In accordance with the present invention, the efficacy of a high-pressure sodium lamp having a larger-than-conventional arc tube diameter is increased by deploying a composite IR reflective film made up of indium oxide doped with tin (In2 O3 :Sn) or tin oxide doped with fluorine (SnO2 :F) in combination with dielectric films of titanium oxide (TiO2) and/or silicon oxide (SiO2) on the inner surface of the outer lamp envelope. The IR reflective film is substantially transparent to visible radiation but acts to reflect infrared radiation toward the arc tube which would otherwise be lost. A substantial fraction of IR emission from the arc is reflected back into the plasma contained within the arc tube where it is reabsorbed, resulting in the reduction of required input power. TiO2 and SiO2 dielectric films in combination with In2 O3 :Sn or SnO2 :F films can decrease the reflectivity of the IR reflective film at the visible wavelengths and increase reflectivity in the near-visible IR wavelengths. The dielectric films also enhance the chemical stability of the IR reflective film at high temperature. In this manner, the arc tube wall temperature is effectively and efficiently maintained in the optimum range.

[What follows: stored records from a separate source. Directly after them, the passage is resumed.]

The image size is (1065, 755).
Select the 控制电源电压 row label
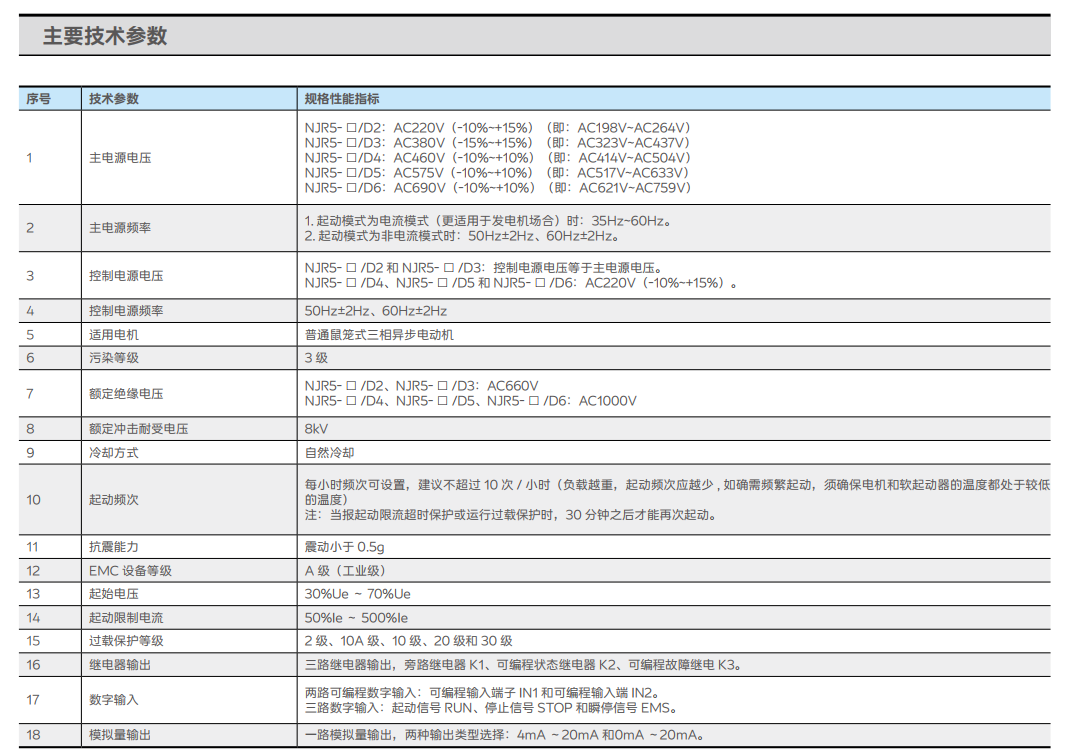[126, 276]
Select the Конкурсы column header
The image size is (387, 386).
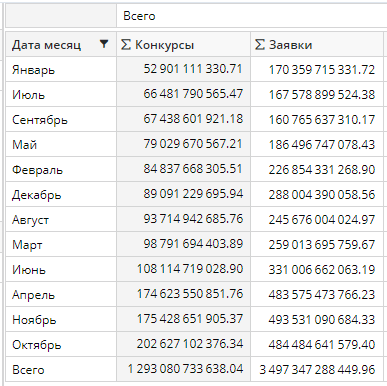pos(183,44)
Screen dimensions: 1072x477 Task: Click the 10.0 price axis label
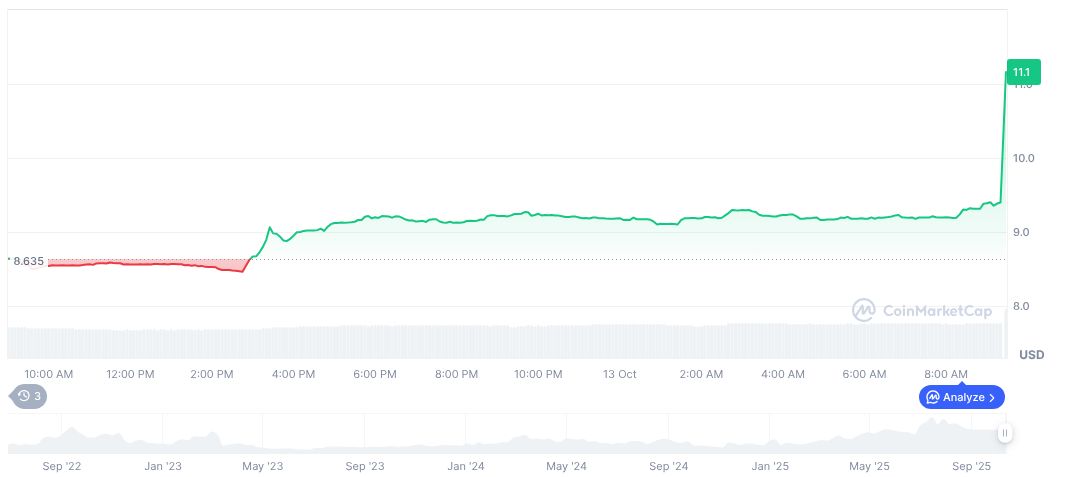(1023, 158)
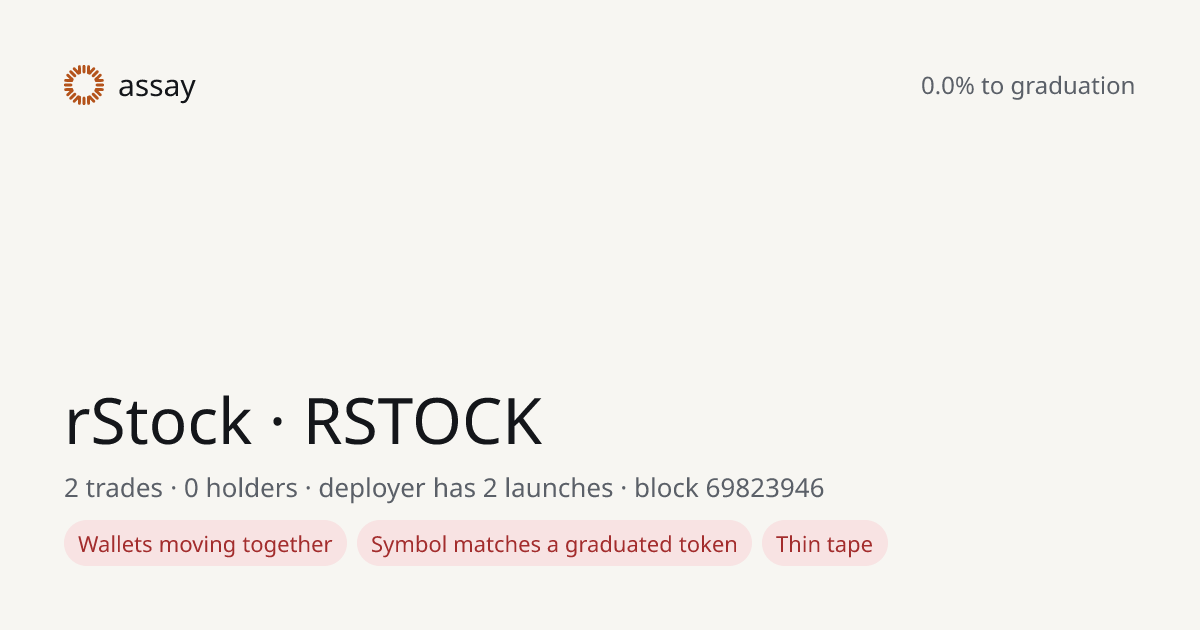Click the word graduation in the header
Viewport: 1200px width, 630px height.
tap(1073, 87)
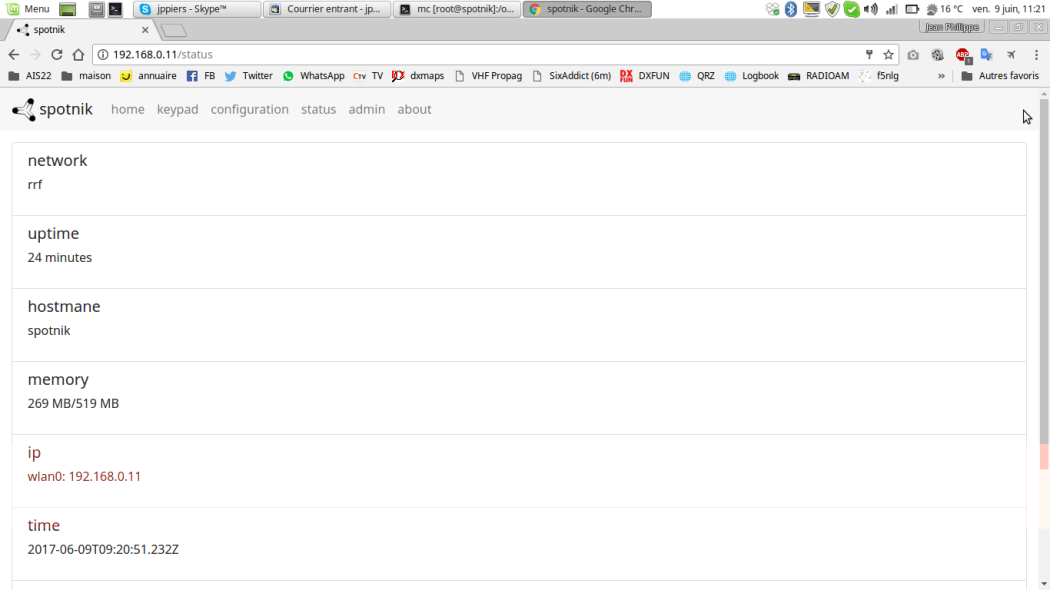Image resolution: width=1050 pixels, height=590 pixels.
Task: Open Chrome's three-dot menu
Action: (x=1036, y=55)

In the past, IR reflective films have been used with low-pressure sodium lamps as a means to improve efficacy. U.S. Pat. No. 3,400,288 to Groth is illustrative of such lamps. The principle of operation of a low-pressure sodium lamp, however, is unlike that of a high-pressure sodium lamp. Consequently, the mechanism for increasing the efficacy in the low-pressure sodium lamp is also different from that of high-pressure sodium lamp. In the low-pressure sodium lamp, the efficacy increase is a result of the increase in sodium vapor pressure at constant input power due to higher wall temperature. In contrast, the efficacy increase in the high-pressure sodium lamp of the present invention is due to combined effects of: increased arc tube diameter, the use of composite IR reflective film to maintain optimum wall loading, and to reflect part of the nonvisible emission from the plasma back into the plasma. Moreover, increasing the arc tube diameter of a low-pressure lamp is not accompanied by changes in efficacy such as those observed in high-pressure sodium lamps.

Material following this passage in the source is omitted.